Tuesday, October 14, 2008

FLG's Voter Test

Alan is always trying to get me to assist in his quest of voter education. I, however, have always believed that people are often lazy, ill-informed and, quite frankly, stupid. Like Bill Buckley, I would rather be ruled by the first 2,000 names in the Boston phone book than the Harvard faculty. Yet, as David Brooks mentions in this video, those aren't the only two options. I am of similar mind when it comes to voting. I'd like everybody to vote, but some people are so ill-informed and dumb that their votes make our country worse off.

Then why aren't you helping Alan with voter education? Because I think anybody, in the information age we live in, can become an educated voter if they put in the slightest effort. Libraries offer free newspapers and internet access. It's not rocket science. If a person is too lazy or too stupid to do it on their own, then I don't want them voting. Furthermore, I don't particularly want to waste my time getting people half interested in political issues when they aren't already.
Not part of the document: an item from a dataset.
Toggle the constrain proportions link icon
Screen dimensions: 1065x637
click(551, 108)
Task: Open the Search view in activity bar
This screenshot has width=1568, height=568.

I see no benefit in talking somebody who never thinks or reads about politics, government policy, or foreign affairs into registering to vote. Nor do I think that I should have to encourage them to exercise their right.

So, to weed out the morons who screw up our political process with their votes I offer the following voter test:

Name the current President, Vice President, Speaker of the House, and three Supreme Court justices. Only last names are required, and no cheat sheets will be permitted.

If you cannot complete the test, then you should not vote. Period.

To fend off possible complaints:
First, I am aware that voter tests aren't allowed, but they should be. Second, this test ain't hard. Third, yes, this is elitist and I am comfortable with that. Lastly, I am aware that campaigns will be in front of the polling stations drilling names into their constituents' heads. I'm cool with that, too. The voters will be more knowledgeable because of the process, even if it is only the knowledge of a person's name.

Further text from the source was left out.